Spero has taken a very broad approach to understanding and characterizing the capacity of SPR741 to potentiate other agents. Combinations of SPR741 with a host of generic and novel (clinical and pre-clinical) molecules have been assessed for enhanced antibiotic activity. These activities have demonstrated a vast capacity for SPR741 to potentiate activity, which we classify into two categories. First, molecules that are dramatically potentiated from a complete lack of Gram-negative activity to a profile encompassing activity against multiple Gram-negative bacteria, including drug-resistant variants at clinically relevant concentrations. Examples include large and/or lipophilic molecules like the rifamycins, pleuromutilins, macrolides, mupirocin and fusidic acid whose activity can be increased up to 5 orders of magnitude. Second, are a group of molecules that penetrate the Gram-negative outer membrane reasonably well, but that can still see benefit from the addition of SPR741 by expanding the coverage of organisms that may be intermediate or resistant to the antibiotic alone. Examples include the well-established and trusted cephalosporins, carbapenems, and quinolones.

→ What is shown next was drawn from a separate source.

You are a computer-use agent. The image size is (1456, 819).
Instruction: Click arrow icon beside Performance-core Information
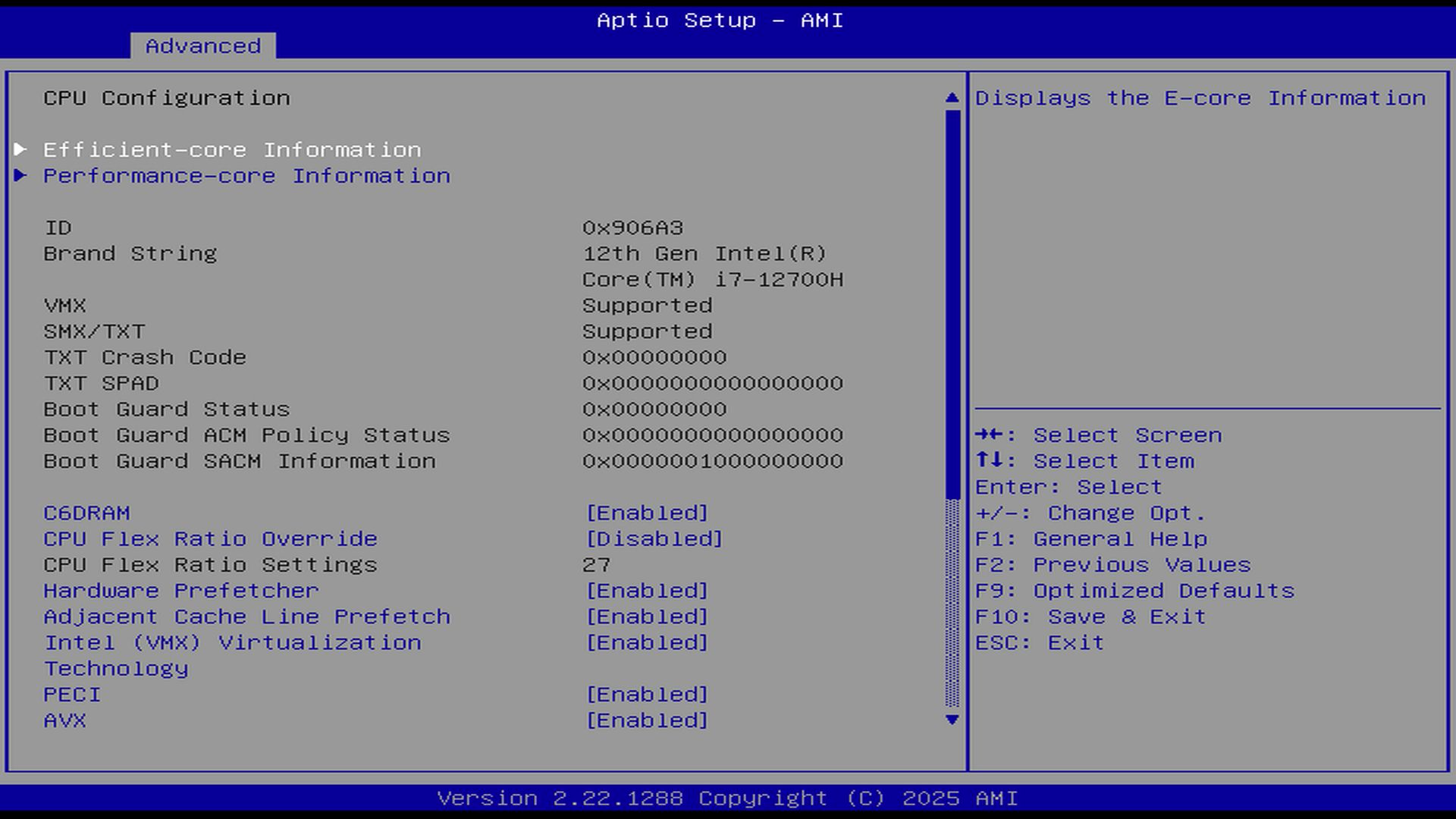(20, 175)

Upon successful completion of its Phase 1 evaluation of SPR741, Spero will introduce first combination product to emerge from this franchise, namely a combination of SPR741 with a generic Gram-positive antibiotic. This combination exhibits potent efficacy against life threating Gram-negative organism including E. coli, K. pneumoniae and A. baumannii, including drug resistant variants like extended-spectrum beta-lactamases (ESBLs), and Carbapenem-resistant Enterobacteriaceae (CRE). Additionally, this approach will enable Spero to leverage a deep safety database and broad usage/availability across the world in the partner antibiotic and the combination will qualify for various regulatory incentives including accelerated 505b2 filing, and Qualified Infectious Disease Product (QIDP) designation, which allows for fast track approval and 5 additional years of exclusivity.
Given the broad potentiation exhibited by SPR741, we expect this to be the first of multiple combinations to enter clinical use akin to the experience of combining beta-lactamase inhibitors with multiple generic and novel beta-lactams.
Certainly significant focus and energy has been spent over the past 2 years taking SR741 from concept to clinical stage asset, but Spero has also spent time building knowledge and deployable technologies to further refine our understanding of structure-activity and structure-toxicity relationships of these unique molecules. In so doing, Spero has assembled a platform of assets capable of addressing multiple areas of unmet need.
The future of SPR741, and Potentiators broadly, is an exciting one and all of us at Spero are excited at the potential to significantly impact the practice of infectious disease medicine and provide clinicians and patients alike more options.